Details on exactly how the money will be managed have not surfaced anywhere, as far as I can see. I wonder who will be making decisions about recruiting, and what that money will be used to do (i.e., salary, start-up, something else?).
In an effort like this, the devil is surely in the details. Recruiting new faculty (particularly people with “national reputations”) is a tricky business at the best of times.
Texas does not enjoy a great reputation for science. The last few weeks have seen a lot of discussion about Governor Rick Perry’s mistaken belief that we teach creationism here, and his comments about how climate scientists are lying about global warming to make money. Sprinkle with a couple of years of the Texas State Board of Education weakening the K-12 science standards, and is it any surprise you hear these sorts of dialogues among academics?
Way back when I was but a naive TT hopeful (ahh...2009), J and I had a not-that-serious conversation about which cities we'd be willing to grace with the privilege of our permanent/semi-permanent residence. In truth, it was not so much a conversation as it was me naming places, and J either accepting or vetoing, comme ça:
Me: San Francisco?
J: I could do Chicago.
J: No-HO! No Texas.
Then there is physical space. Our university has been talking about a new wing on our science building for some time. The most recent capital improvement has been for a new Fine Arts center - which they got, and good for them! But it’s not clear when we’re going to see new space on a science building.

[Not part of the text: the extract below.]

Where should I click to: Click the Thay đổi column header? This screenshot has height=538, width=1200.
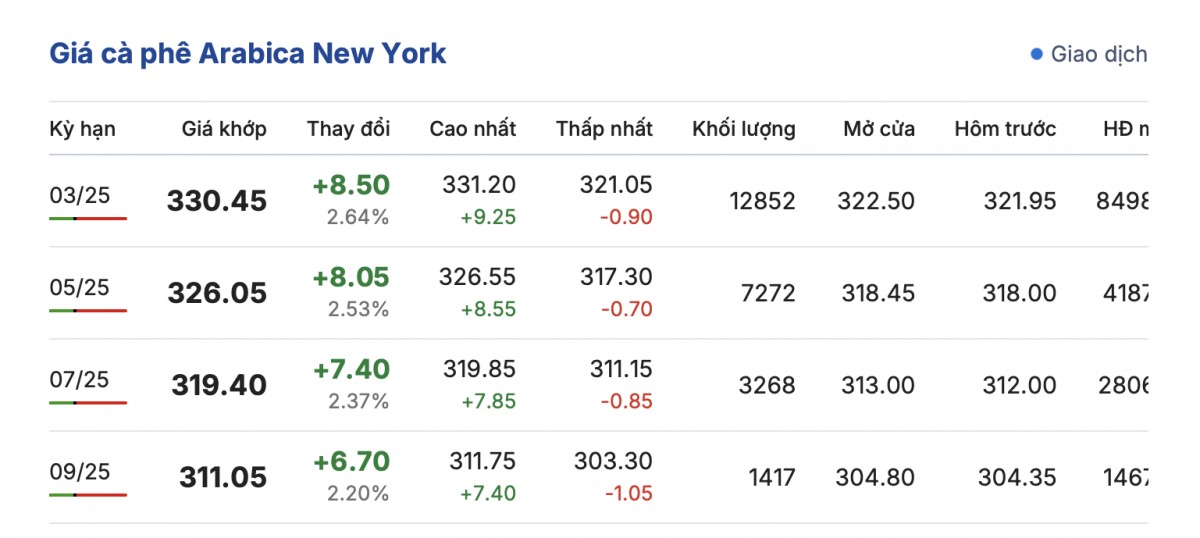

Finally, the Texas Higher Education Coordinating Board announced new rules for doctoral programs that take effect in October. The new rules tie requests to new doctoral programs to the undergraduate completion rate: you have to be at or above the state average (excluding the flagship universities, the University of Texas in Austin and Texas A&M University). This means that half the universities in Texas are cut out, including ours.
To sum up: we have millions of dollars to recruit new faculty with “national reputations” to come to a somewhat rural locale in a state with an anti-intellectual reputation, who will then be expected to perform their wonders with no doctoral students and no new space.
Sometimes, you have to wonder if the right hand knows what the left hand is doing.
In related news, the University of Texas system was widely praised for new plans to promote university accountability.